Leave the pictures out and write out exactly the lines from the top of the entries through the line containing "You are a computer-use".

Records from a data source
----------

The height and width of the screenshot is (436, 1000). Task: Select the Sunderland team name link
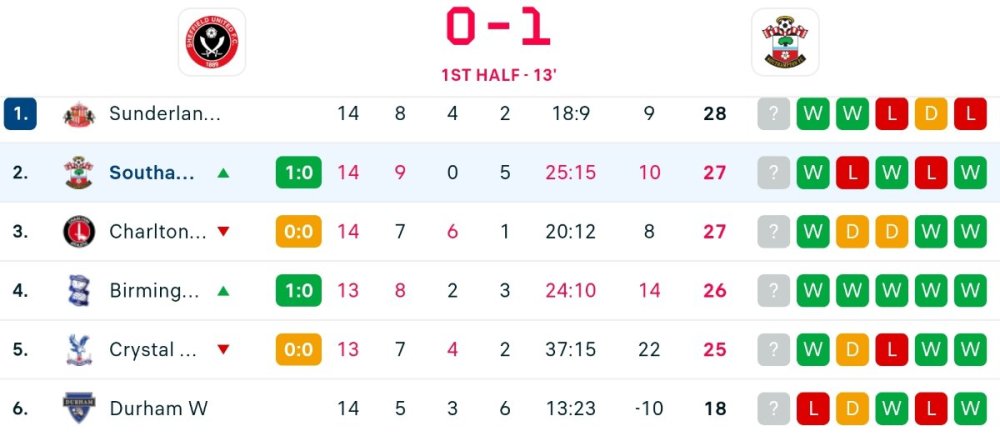click(x=164, y=114)
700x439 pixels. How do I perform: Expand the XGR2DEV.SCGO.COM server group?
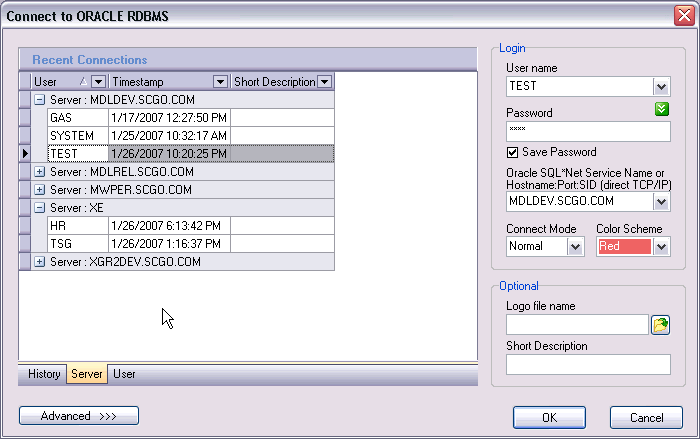[x=40, y=262]
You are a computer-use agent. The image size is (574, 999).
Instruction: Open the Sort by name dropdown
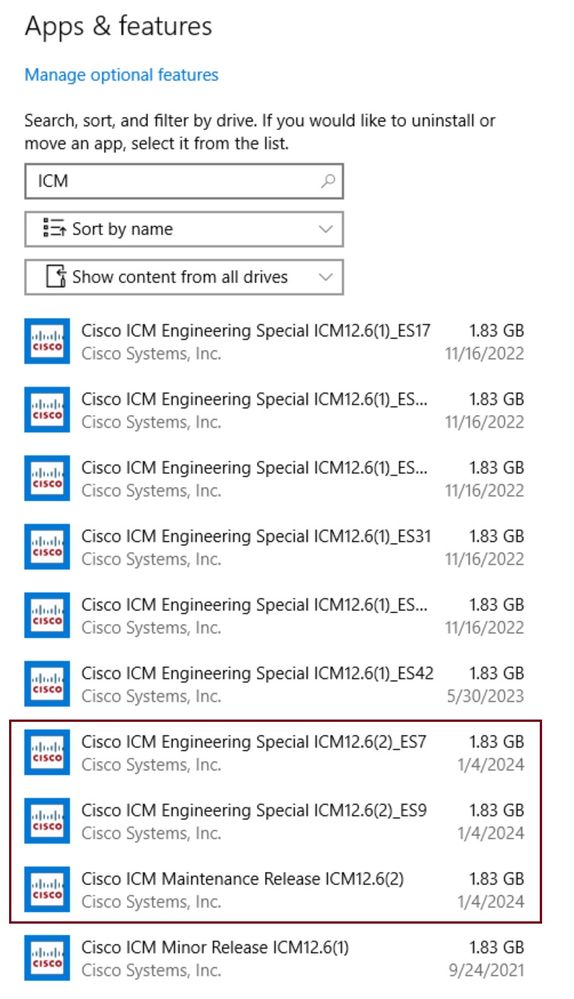pos(184,229)
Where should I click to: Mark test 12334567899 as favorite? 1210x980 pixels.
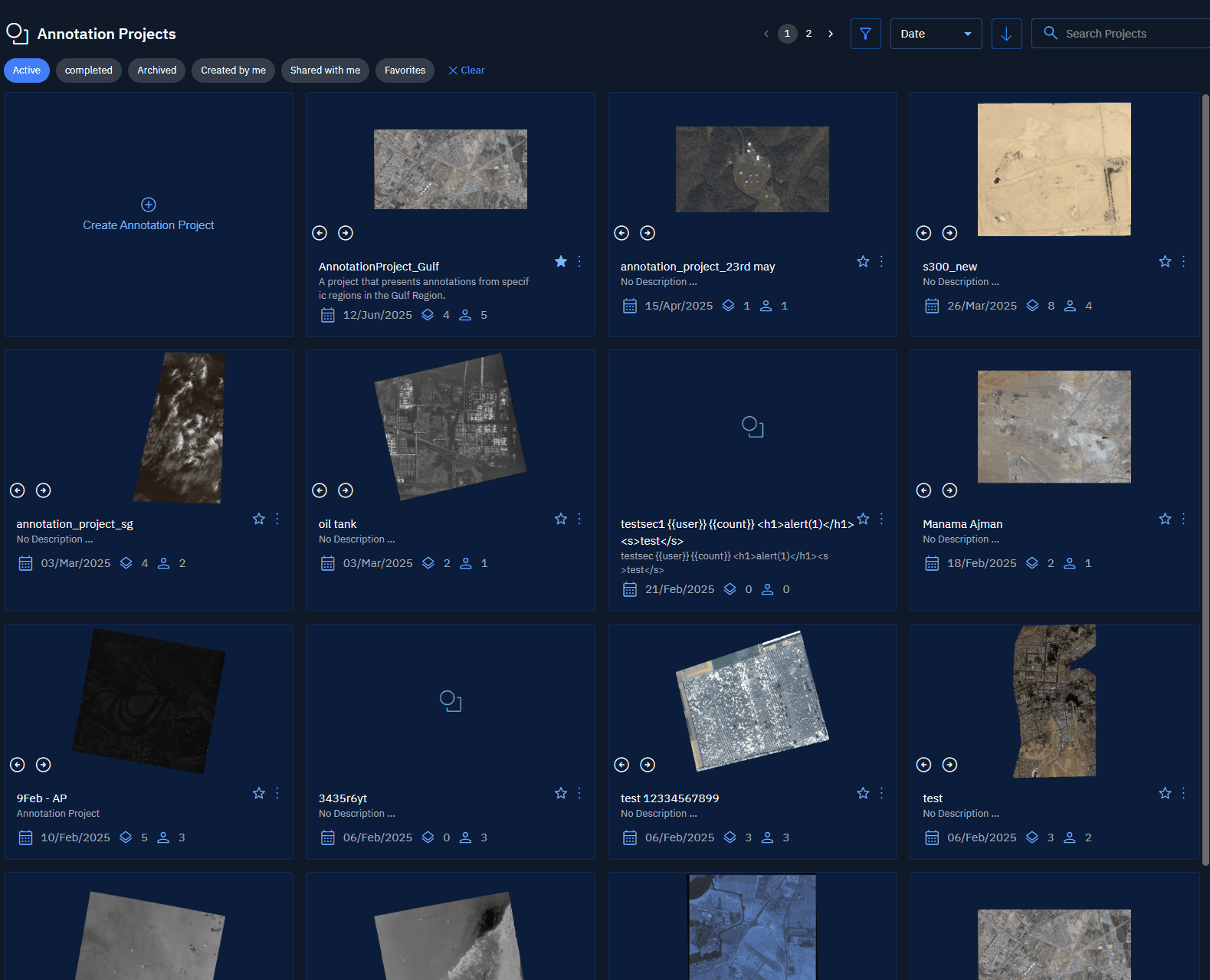(863, 793)
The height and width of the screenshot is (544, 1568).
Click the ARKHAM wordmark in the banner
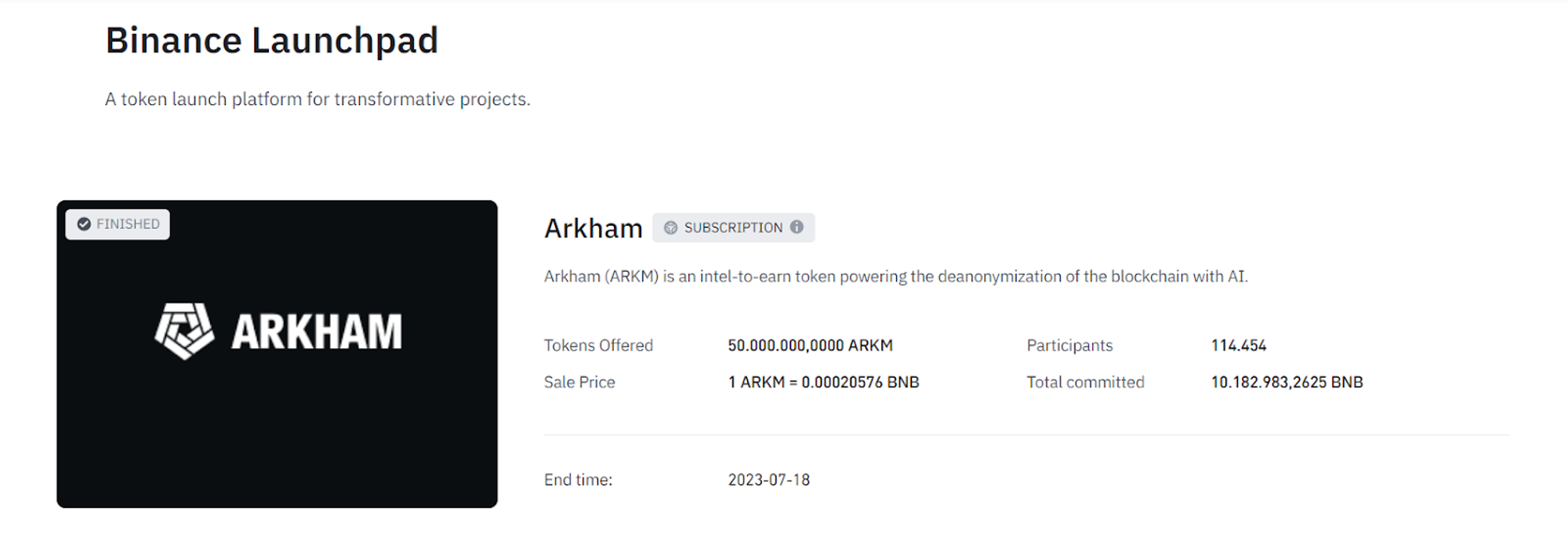click(x=317, y=332)
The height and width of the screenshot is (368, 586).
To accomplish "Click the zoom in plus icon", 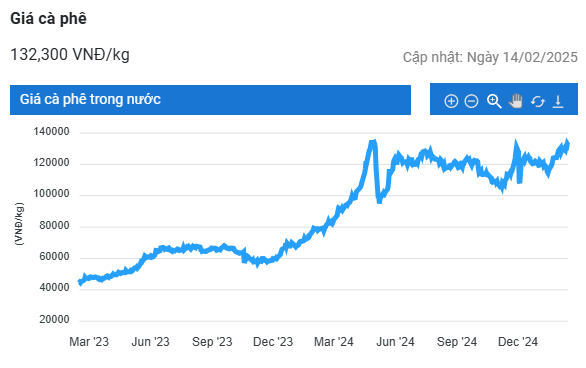I will 451,101.
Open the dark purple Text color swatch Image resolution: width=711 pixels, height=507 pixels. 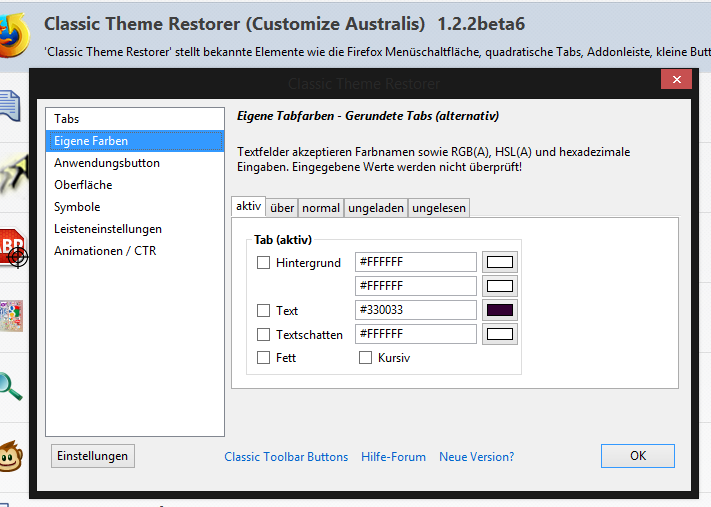pos(499,310)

----------

**Solution for this problem:**
The height and width of the screenshot is (436, 1000). Task: Select the Sunderland team name link
click(x=164, y=114)
700x439 pixels. How do I perform: Expand the XGR2DEV.SCGO.COM server group?
[x=40, y=262]
You are a computer-use agent. The image size is (574, 999).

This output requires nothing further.